3. Dünya Savaşı olarak adlandırılan süreç, Filistin, Lübnan, Kürdistan, Ukrayna somutunda olduğu gibi soykırım, demografi değişimi yaratacak denli toplu göç, katliam ve yıkıma yol açıyor. Bu süreç karşısında dünya kadınları nasıl bir mücadele ve politik hat izlemeli; savaşa karşı direniş cephesinin dinamikleri kimler?
Her şeyden önce çok ciddi, sistemsel ve süreklileşen bir savaşın var olduğunu anlamak, bu anlamda kimin ve neyin kadına düşmanlık yaptığını iyi çözümlemek çok önemlidir. Filin bir ayağını görüp tanıdığımızda nasıl ki o ayak fili ifade etmiyorsa, erkek egemenliği de farklı ve parçalı versiyonlarıyla ifade edilemez. Buradaki bütünlüğü ve sürekliliği görmek esastır. Zaten sistem olmanın en belirleyici yanı da bu olmaktadır.
ÇÖZÜM ÜRETİLMESİ GEREKEN ALANLAR
Dolayısıyla bu noktada kadın hareketleri olarak dünya ölçeğinde erkek egemenliğinin geliştirdiği savaşı bin bir yüzüyle görmek ve tanımlamak, bu doğrultuda mücadele strateji ve taktiklerini belirlemek acil bir görev olmaktadır.
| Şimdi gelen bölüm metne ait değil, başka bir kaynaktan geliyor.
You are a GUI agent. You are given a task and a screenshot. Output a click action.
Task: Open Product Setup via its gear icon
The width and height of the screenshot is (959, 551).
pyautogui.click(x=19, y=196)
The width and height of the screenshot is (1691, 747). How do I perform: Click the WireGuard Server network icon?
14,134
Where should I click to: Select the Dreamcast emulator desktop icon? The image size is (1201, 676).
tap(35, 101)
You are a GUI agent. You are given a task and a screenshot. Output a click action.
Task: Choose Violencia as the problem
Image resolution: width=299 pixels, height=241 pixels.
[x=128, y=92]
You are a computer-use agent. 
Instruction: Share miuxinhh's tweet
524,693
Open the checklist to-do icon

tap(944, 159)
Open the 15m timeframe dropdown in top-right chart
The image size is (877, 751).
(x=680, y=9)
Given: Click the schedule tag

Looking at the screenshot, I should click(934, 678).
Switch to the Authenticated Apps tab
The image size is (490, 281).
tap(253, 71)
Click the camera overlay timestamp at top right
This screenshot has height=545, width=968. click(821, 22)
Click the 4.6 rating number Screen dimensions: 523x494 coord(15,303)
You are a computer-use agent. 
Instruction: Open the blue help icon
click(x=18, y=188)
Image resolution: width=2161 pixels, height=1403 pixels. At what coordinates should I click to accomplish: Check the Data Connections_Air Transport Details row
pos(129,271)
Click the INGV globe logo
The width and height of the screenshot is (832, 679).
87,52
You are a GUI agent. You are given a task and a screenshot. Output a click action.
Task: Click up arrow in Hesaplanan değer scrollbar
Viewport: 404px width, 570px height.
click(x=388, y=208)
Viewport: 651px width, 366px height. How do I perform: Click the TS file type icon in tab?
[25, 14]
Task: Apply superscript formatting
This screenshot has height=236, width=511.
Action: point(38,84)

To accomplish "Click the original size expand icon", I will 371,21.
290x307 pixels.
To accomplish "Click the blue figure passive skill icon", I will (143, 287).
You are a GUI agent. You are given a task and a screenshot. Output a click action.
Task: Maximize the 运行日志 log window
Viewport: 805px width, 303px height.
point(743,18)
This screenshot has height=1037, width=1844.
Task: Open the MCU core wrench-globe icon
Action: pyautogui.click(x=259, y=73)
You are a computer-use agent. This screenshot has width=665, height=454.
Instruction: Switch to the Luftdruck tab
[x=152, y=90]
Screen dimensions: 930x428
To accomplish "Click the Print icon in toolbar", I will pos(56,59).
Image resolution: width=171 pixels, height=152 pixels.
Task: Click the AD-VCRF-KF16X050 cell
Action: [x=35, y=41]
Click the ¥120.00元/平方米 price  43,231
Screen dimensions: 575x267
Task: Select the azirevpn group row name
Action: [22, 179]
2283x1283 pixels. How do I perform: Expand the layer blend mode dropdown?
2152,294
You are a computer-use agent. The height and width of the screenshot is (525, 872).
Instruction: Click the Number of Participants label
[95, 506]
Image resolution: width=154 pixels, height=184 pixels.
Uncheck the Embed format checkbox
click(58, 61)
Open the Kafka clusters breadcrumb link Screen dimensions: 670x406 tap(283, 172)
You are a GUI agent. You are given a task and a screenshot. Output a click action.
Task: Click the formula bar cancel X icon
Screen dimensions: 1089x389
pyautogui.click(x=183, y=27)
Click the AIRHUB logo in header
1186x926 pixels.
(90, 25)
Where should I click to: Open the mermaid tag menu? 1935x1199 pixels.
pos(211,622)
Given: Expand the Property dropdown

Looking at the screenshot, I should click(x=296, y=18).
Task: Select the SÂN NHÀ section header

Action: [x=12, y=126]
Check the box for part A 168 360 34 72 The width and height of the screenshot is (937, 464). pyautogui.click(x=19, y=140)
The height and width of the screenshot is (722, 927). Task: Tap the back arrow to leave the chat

Filistin, Kürdistan, Lübnan, Afganistan, Sudan, Etiyopya, Yemen, Ukrayna vb. gibi çatışmalı bölgelerden tutalım bu tarzda çatışmaların olmadığı diğer ülkelerdeki kadına dönük çeşitli biçimlerdeki kırım operasyonlarını, aynı madalyonun iki yüzü olarak görüp bütünlüğü içindeki farklılıkları tespit ederek yol haritası belirlemek, bu konuda ortaklaşarak ve iş bölümlerine giderek mücadele etmek gerekmektedir. Çatışmaların yarattığı yoksulluk, hastalık, göç, ekolojik krizin yarattığı hayati sorunlar, geleneksel cinsiyetçi saldırılar, kapitalist modernitenin bilimciliği de kullanarak geliştirdiği sömürü ve kırım saldırıları, kadın kimliğinin sadece kadın cinselliğinden ibaret hale getirilerek cinsiyetçiliğin korkunç biçimlerde kışkırtılması, kadın-erkek ilişkilerinin gelmiş olduğu felaket düzey, aşkın bataklıklarda sürünüyor olması, aileden başlayarak toplumsal ilişkilerin ahlaki-politik özünü yitirip yozlaşması, maddileşmesi vb. sorunlar, çok ciddi ele almamız, çözümler ve politikalar üretmemiz gereken alanlar olmaktadır.
KADINI MÜLK EDİNMENİN DIŞINDA YOL TANIMIYORLAR
Kadınlar emeğiyle, fiziğiyle, canıyla, kimliğiyle her şeyiyle erkeğe mahkum hale getirilmiştir. Bazen görünen, çoğu kez de görünmeyen kafeslere hapsedilmiştir. Kapitalist sistemin dünyaya hegemon olma emeli ve ameli, bu sisteme dahil olan erkek bireyleri de hegemonikleştirmekte, bu nedenle kadına her açıdan sahiplenme, mülkü yapma emel ve amelini kamçılamaktadır. Katledilen, ezilen, sömürülen kadınların çok büyük bir oranında fail erkekler ya eşleridir, ya sevgilileridir ya da aileden baba, abi gibi yakın akrabalarıdır. Hakim olma dürtüsü cinsiyetçilikle o denli kışkırtılmıştır ki erkekler kadına yüzde yüz sahip olmanın, mülk edinmenin dışında başka bir yol tanımamaktadır. “Ya benimsin ya toprağın” kuralı erkek devletlerden, kurumsal yapılarına, erkek bireylere kadar bütünlüklü bir biçimde yürürlüktedir.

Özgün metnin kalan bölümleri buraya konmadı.